Psilocybin, an alkaloid compound in the tryptamine family, is produced by hundreds of species of fungi and acts on the serotonin receptors in the part of the brain responsible for non-verbal imagery and emotion. Its mind-altering effects can last anywhere from three to eight hours.
It is in the same class of chemicals as mescaline, contained in the peyote cactus, which is used in religious ceremonies by Native Americans, and dimethyltryptamine, which is in ayahuasca, used by indigenous South American religions. The effects are sometimes described as similar to near-death experiences. Some research has shown that brain activity under psilocybin mimics closely that of Buddhist monks meditating.
"It appears we are hardwired with neuro-circuitry to meditate and have the spiritual experience," said Ross.
Psychologist Timothy Leary popularized hallucinogens like LSD in his 1964 book with Ralph Metzner, "The Psychedelic Experience," which he hailed as a way to "journey into new realms of consciousness."

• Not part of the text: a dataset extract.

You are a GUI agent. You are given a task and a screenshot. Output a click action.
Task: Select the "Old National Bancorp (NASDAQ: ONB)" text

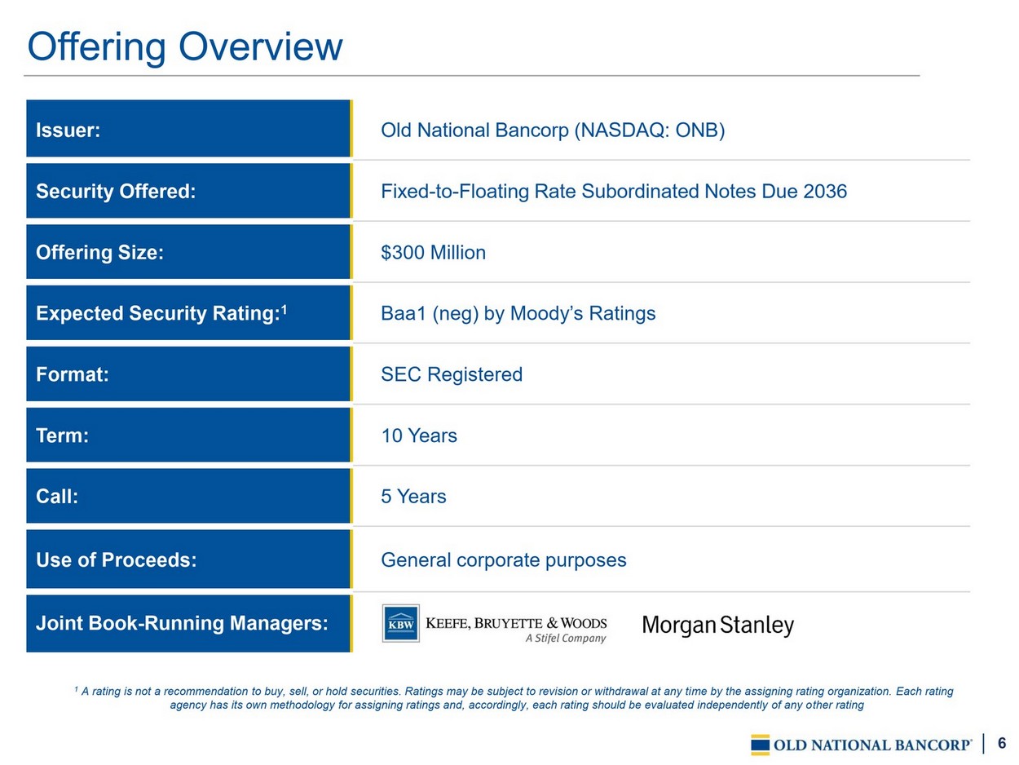(x=553, y=130)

"It opens the mind, frees the nervous system of it ordinary patterns and structures," Leary wrote.
Experiments with LSD took place as early as the late 1940s and 1950s, after it was discovered in an ergot fungus by Swiss chemist Dr. Albert Hoffman.

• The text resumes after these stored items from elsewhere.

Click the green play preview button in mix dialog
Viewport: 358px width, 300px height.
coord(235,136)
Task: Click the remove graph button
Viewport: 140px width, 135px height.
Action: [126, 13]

By 1965, more than 2,000 papers had described positive results in 40,000 patients with few side effects and a high level of safety in the treatment of psychiatric orders, depression, sexual dysfunction, bereavement and even addiction, according to the British Journal of Psychiatry.
But by 1966, the drug was made illegal after abuses by the hippie counterculture, scientists distanced themselves and the government cracked down on research licenses. By the 1970s, under pressure from the U.S. Justice Department, virtually all research ended.
"It got demonized as a most addictive drug, but the irony is that it is not addictive," said Ross. "Used in the models we describe, it can actually lead to sustained sobriety."
Volunteers in the NYU study agree to take part in two full-day sessions, seven weeks apart, where they are administered either a placebo or the psilocybin. They are monitored for anxiety and outcomes two to four weeks prior to drug administration, then one day prior, then again seven hours, one day and several weeks' intervals until 26 weeks post administration.
Investigators also measure depression, pain and quality of life as well as attitude toward their disease progression at designated intervals.
Beforehand, they undergo preparation for the experience in psychotherapy. "We take their life narrative and their cancer narrative and review all the safety parameters -- what happens if X," said Ross.
When the drug is administered, the patient is paired with a male and female therapist to monitor responses and for comfort.
"Emotional stability optimizes the chance for a good experience," said Bossis. "Trust with the monitors is crucial . If the patient doesn't feel safe, we don't go forward."
Sometimes the experience is traumatizing, but facing fears is part of the process. Doctors have an antidote to abort the experience, if necessary, or use valium to calm a patient down.